### [Extract provided]
-- BEGIN --

# Seat discussons...



## Syncronicity (Aug 1, 2000)

I'm curious as to the sales of Seat cars worldwide. My understanding is that Seats are barely different than their VW counterparts, with exception to loss of some of the "options". So on that note, and with the availability of them in Europe and such, how come the Seat presence is so small? Are sales that limited? Virtually nobody on VWVortex (albeit mostly North American) mentions or owns Seats.


----------



## [email protected] (May 25, 2004)

*Re: Some answers*

Hi guys, 
I often read all the interesting topics on this forum (Audi, VW...both owned) but HAVE TO react on the SEAT questions (also owned). So got myself a login name!








Eversince the VW Group bought SEAT and interfered with the design and production of the SEAT cars, the quality and exteriour improved enormous! How does VW and SEAT compare or differ?
- Quality of SEAT is the same as VW (minor differences)
- SEAT positioned in the marked as more sportive brand
- SEAT uses AUDI engines (2.8 V6, 1.8T 180, 1.8T 210 1.8T 225)
- SEAT cheaper then VW
- SEAT Leon Cupra R most attractive car (225pk FWD, 1250kg)
- SEAT Leon Cupra R stands out very well compared to Honda Civic Type-R, Ford Focus RS, Golf R32, Alfa Romeo 147 GTA etc (value for money, great performance due to engine/low-weight) 
- SEAT sales rising because of above.
The SEAT Leon is a great alternative for VW Golf. The VW Golf is seen in Europe on every street corner and used a lot as a company car. When you consider the quality of SEAT is the same and prices are lower, you can imagine why you see SEAT cars are seen more often in Europe. Of course you have to fall for the looks as well.

-- END --

### [Prompt 1]
Please set out the records from the line containing "Click the すべて選択" down through the line containing "[x=700, y=148]" as a JSON list of strings, one string per line, leaving out blank lines.

[Rows on where targets show up]
-- BEGIN --

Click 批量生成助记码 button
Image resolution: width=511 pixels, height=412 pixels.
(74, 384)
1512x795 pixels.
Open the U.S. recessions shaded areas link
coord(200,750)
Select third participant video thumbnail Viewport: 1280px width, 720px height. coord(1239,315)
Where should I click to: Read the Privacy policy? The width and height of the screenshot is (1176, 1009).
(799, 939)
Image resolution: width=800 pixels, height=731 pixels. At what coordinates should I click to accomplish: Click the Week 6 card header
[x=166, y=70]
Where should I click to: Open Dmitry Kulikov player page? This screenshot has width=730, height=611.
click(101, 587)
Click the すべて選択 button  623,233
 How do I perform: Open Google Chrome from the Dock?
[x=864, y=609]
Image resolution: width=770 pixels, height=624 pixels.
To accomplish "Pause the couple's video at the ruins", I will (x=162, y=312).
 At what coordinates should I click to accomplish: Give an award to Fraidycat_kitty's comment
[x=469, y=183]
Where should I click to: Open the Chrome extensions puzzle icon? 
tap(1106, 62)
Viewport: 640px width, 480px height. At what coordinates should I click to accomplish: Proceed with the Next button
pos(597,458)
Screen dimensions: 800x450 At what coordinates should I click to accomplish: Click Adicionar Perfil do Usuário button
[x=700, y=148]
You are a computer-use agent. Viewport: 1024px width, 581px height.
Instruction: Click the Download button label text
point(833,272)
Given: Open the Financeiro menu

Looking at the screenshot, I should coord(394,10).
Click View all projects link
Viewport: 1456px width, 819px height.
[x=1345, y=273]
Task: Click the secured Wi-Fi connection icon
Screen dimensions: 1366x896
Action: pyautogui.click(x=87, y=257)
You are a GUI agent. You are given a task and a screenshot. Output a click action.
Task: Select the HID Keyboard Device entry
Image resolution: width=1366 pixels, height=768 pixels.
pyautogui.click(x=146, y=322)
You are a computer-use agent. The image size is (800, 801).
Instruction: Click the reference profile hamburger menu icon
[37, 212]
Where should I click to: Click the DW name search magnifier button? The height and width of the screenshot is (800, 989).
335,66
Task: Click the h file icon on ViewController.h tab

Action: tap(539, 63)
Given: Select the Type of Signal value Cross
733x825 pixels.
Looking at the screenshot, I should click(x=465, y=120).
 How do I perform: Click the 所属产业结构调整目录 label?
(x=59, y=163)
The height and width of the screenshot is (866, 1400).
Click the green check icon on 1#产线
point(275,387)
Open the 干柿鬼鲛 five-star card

-- END --

### [Prompt 2]
Translate this sentence from the Seat forum thread into Spanish: "The VW Golf is seen in Europe on every street corner and used a lot as a company car."

### [Problem solution 1]
[
  "Click the すべて選択 button  623,233",
  " How do I perform: Open Google Chrome from the Dock?",
  "[x=864, y=609]",
  "Image resolution: width=770 pixels, height=624 pixels.",
  "To accomplish \"Pause the couple's video at the ruins\", I will (x=162, y=312).",
  " At what coordinates should I click to accomplish: Give an award to Fraidycat_kitty's comment",
  "[x=469, y=183]",
  "Where should I click to: Open the Chrome extensions puzzle icon? ",
  "tap(1106, 62)",
  "Viewport: 640px width, 480px height. At what coordinates should I click to accomplish: Proceed with the Next button",
  "pos(597,458)",
  "Screen dimensions: 800x450 At what coordinates should I click to accomplish: Click Adicionar Perfil do Usuário button",
  "[x=700, y=148]"
]

### [Problem solution 2]
El VW Golf se ve en Europa en cada esquina y se usa mucho como coche de empresa.